After Berkeley, the president of the college communicated, indirectly and probably directly, with the ambassador. The ambassador's office says someone "presented her with a fait accompli" since there was fear that there would be "an uncontrollable social problem" and her "safety could not be ensured." She should come some other time.

The college press office says that the president "just laid out the facts and she decided to withdraw." These "facts" were not that the Smith students or faculty would be disruptive, but that it was possible that a large Latin American group, drawn from the five-college area, might show up because it had been staging demonstrations at shopping centers and other public places.

Both agree that the ambassador thought such an occurrence would spoil the graduation. Nobody concerned seems comfortable about what has happened. The board of trustees unanimously reconfirmed its decision to award the degree. The freedom-of-speech people lost out because they won't hear her speak, even those who don't like her policies and opposed the degree; the seniors had to find another speaker. The ambassador hasn't responded to a letter inviting her to speak in the fall. Everyone's nose is out of joint, and all think the affair hurts Smith's reputation.

This is the kind of muddle that can be rectified with a little generosity all around.

The reason for recounting all this past history after the primary point has been made --Kirkpatrick's absolute right to speak without impediment by anyone, for any reason-- is the Henny Penny reaction that the sky is falling, again, in academia.

This is not a return to the '60s disruption that the conservative columnists are pronouncing. It's not even a reverse return to the '50s repression that other conservatives imposed on liberal speakers.

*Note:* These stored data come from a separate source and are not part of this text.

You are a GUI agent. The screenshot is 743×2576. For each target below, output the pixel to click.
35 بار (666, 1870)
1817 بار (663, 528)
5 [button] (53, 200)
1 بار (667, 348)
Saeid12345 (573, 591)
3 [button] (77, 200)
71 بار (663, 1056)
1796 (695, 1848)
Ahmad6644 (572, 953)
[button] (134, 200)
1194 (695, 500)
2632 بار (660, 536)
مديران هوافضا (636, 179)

It is something else: perhaps, "positive unity," the opposite of Hannah Arendt's "negative unity." In "On Violence" she wrote:

". . . the extreme form of violence is One against All. And (it is) never possible without instruments. To claim, as is often done, that a tiny unarmed minority has successfully, by means of violence--shouting, kicking up a row, et cetera-- disrupted large lecture classes whose overwhelming majority had voted for normal instruction procedures is a very misleading . . . . What actually happens in such cases is something more serious: the majority clearly refuses to use its power and overpower the disrupters. . . . What the universities are up against is the 'immense negative unity' . . . . The merely onlooking majority, amused by the spectacle of a shouting match between student and professor, is in fact already the latent ally of the minority" (italics added).

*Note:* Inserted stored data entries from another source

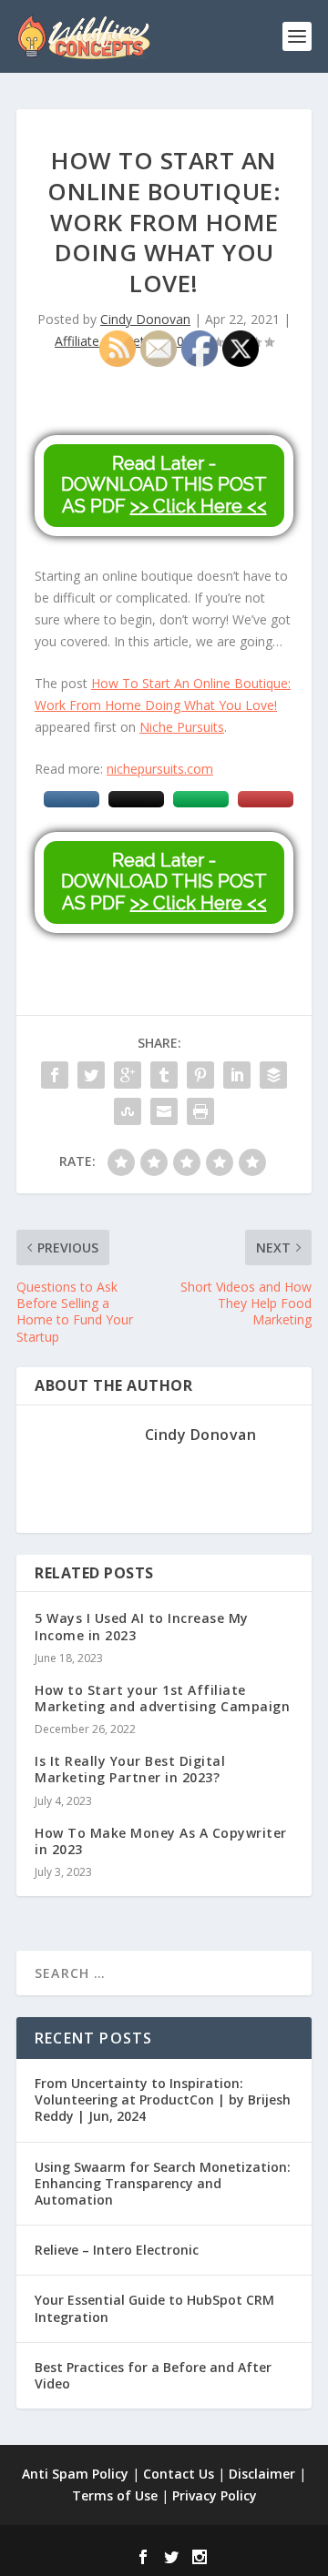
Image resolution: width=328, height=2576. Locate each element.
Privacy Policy (214, 2495)
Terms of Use (115, 2495)
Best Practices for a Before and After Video (153, 2375)
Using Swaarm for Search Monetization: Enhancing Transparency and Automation (163, 2183)
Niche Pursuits (181, 726)
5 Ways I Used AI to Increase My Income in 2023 (142, 1626)
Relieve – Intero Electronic (117, 2249)
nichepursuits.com (160, 768)
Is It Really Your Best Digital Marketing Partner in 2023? (130, 1769)
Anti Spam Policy (75, 2473)
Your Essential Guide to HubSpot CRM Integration (154, 2308)
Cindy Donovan (145, 319)
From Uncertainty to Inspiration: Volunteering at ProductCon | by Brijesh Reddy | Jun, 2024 (163, 2099)
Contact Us (178, 2473)
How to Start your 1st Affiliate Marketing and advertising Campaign (162, 1698)
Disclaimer (262, 2473)
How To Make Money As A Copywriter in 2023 (161, 1841)
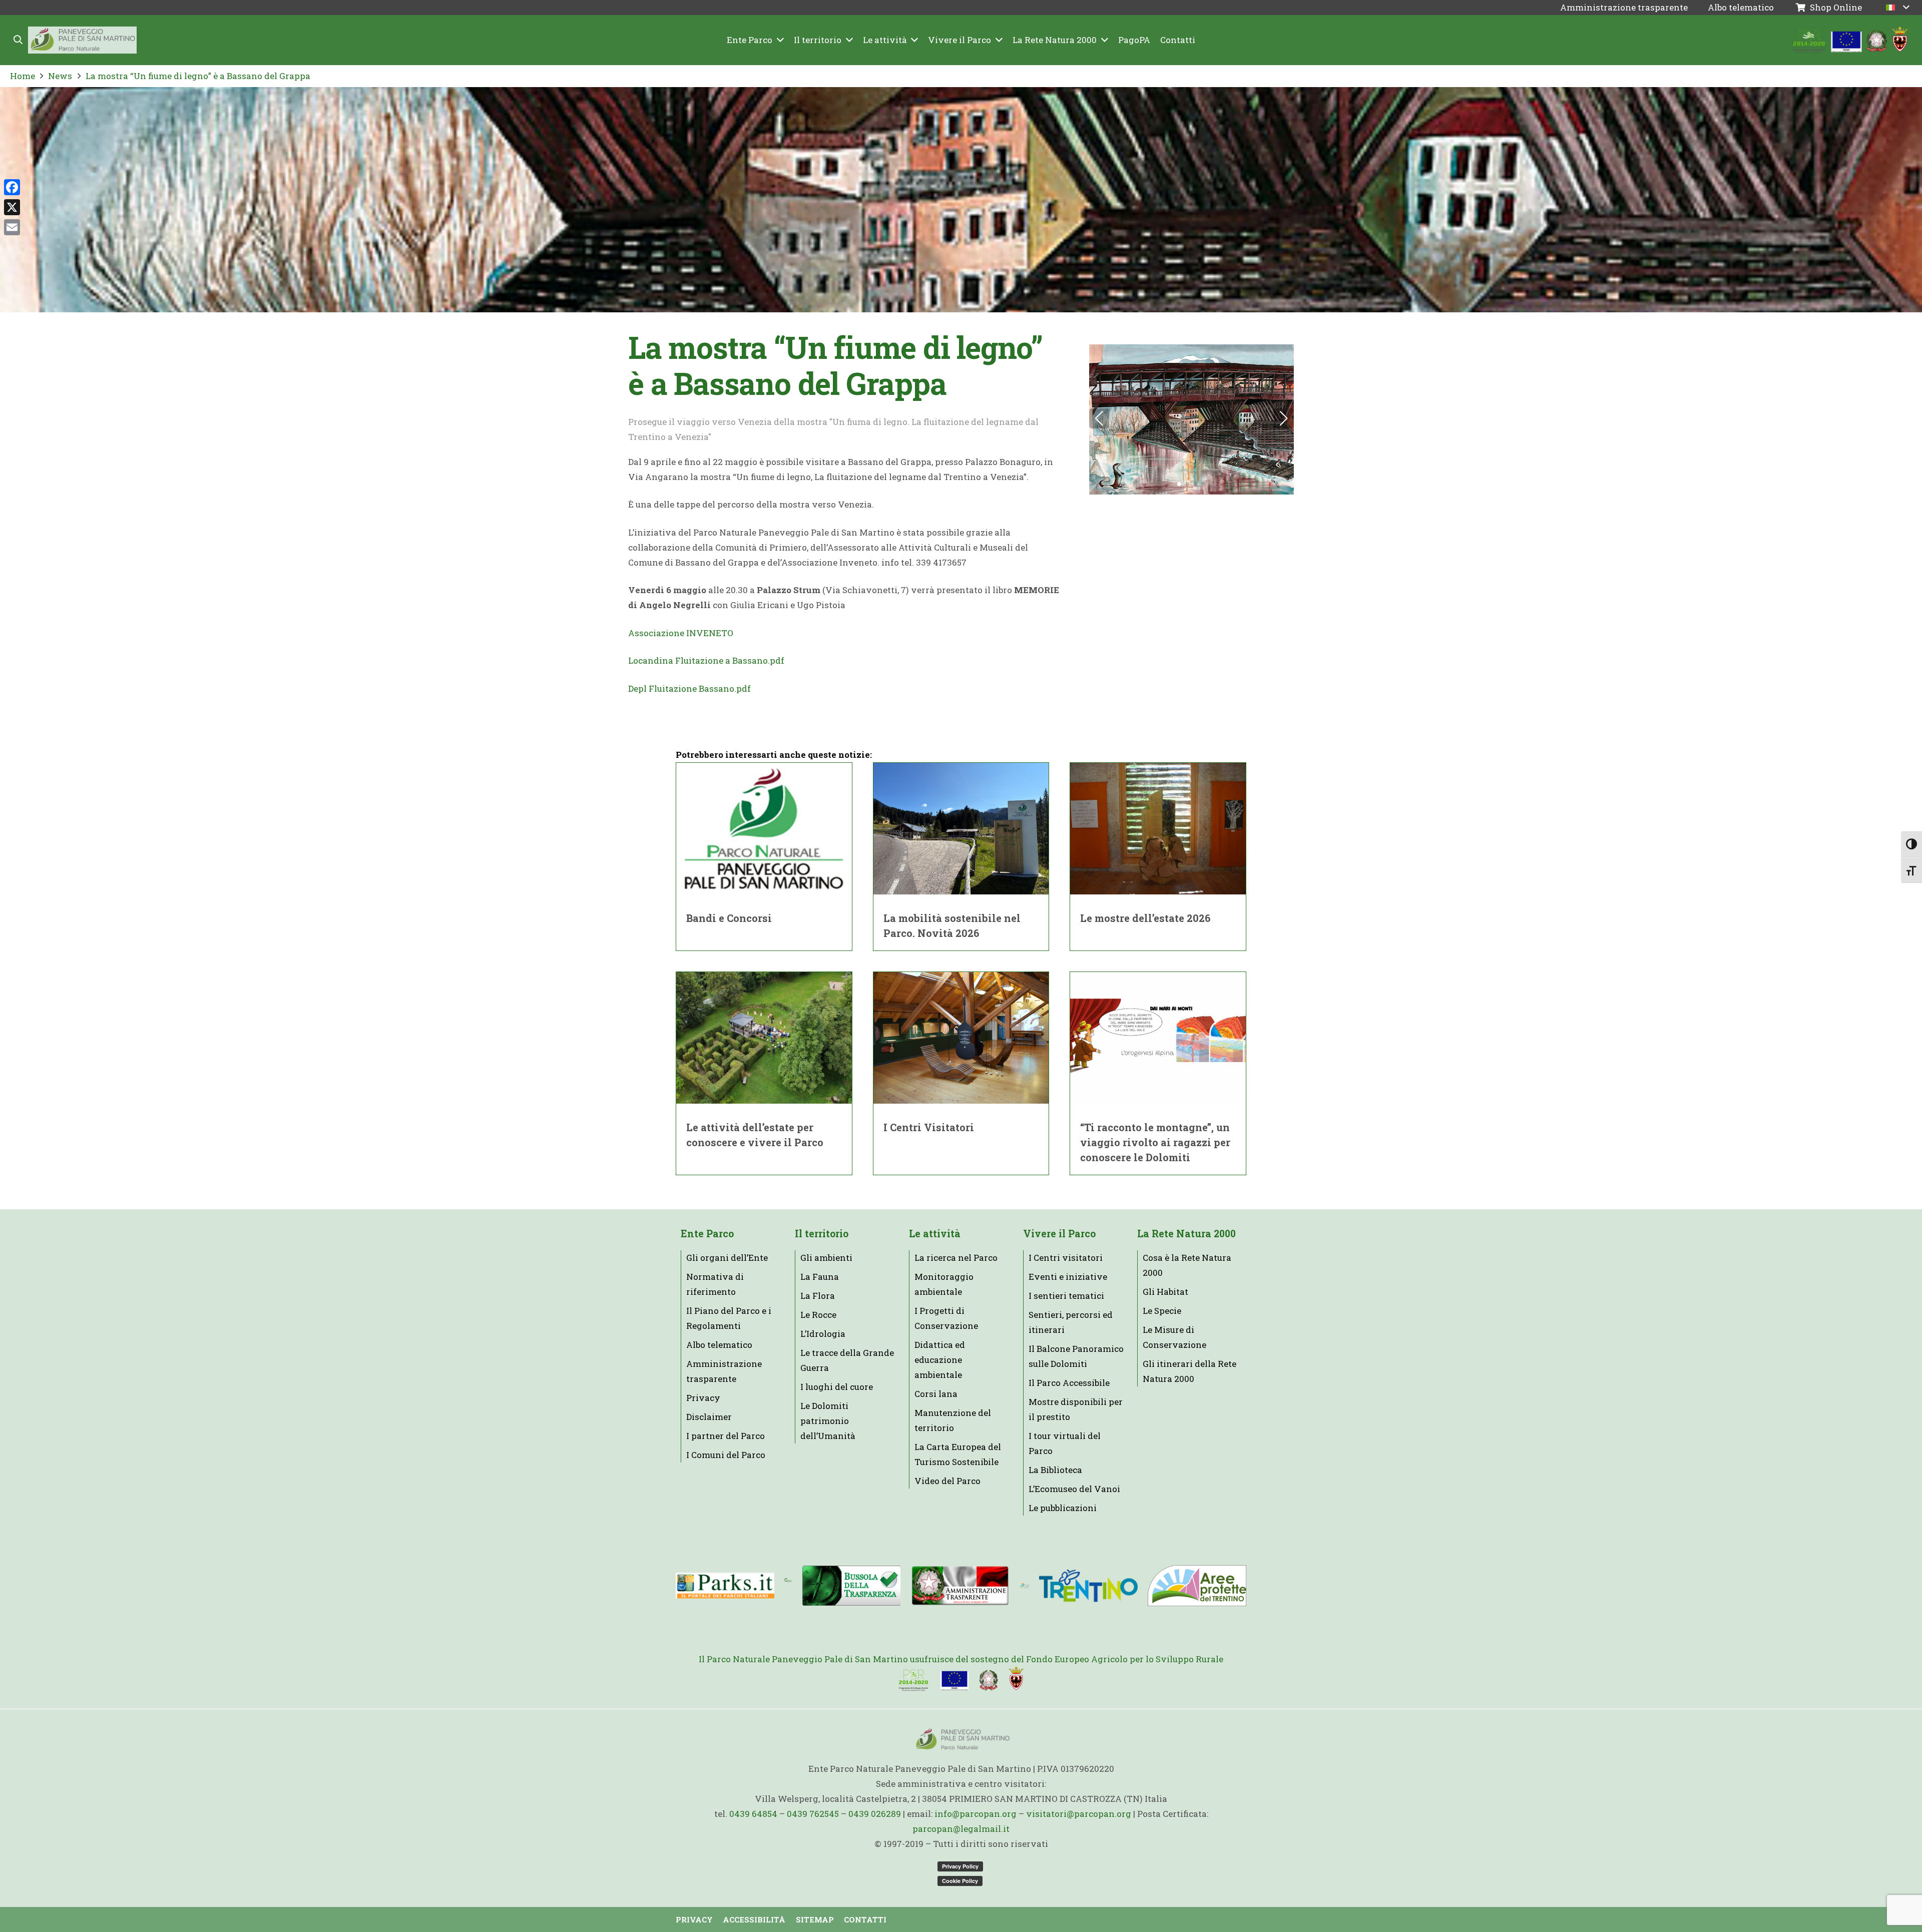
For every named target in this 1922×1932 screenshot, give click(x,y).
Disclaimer (709, 1416)
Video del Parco (947, 1481)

In Berkeley and Minnesota, the minority was quelled, albeit imperfectly, by the positive unity of the majority. The speaker was applauded, got a standing ovation; students rose to confront hecklers; faculty moderators took to the microphones, called the audience to principle, upbraided undemocratic behavior; and the speaker spoke. It was not idyllic for her; it was awful. But she stood her ground, not only because she wanted to speak, but because the majority wanted to hear her.

The conservatives are right to thunder on behalf of free speech in these instances. But the universities are not, as one columnist wrote, "provinces of bitterness, extremism and anti-democratic values."

It may be that those who forget the past are destined to relive it. It may also be that those who fail to see the present are destined forever to live in fear of the past.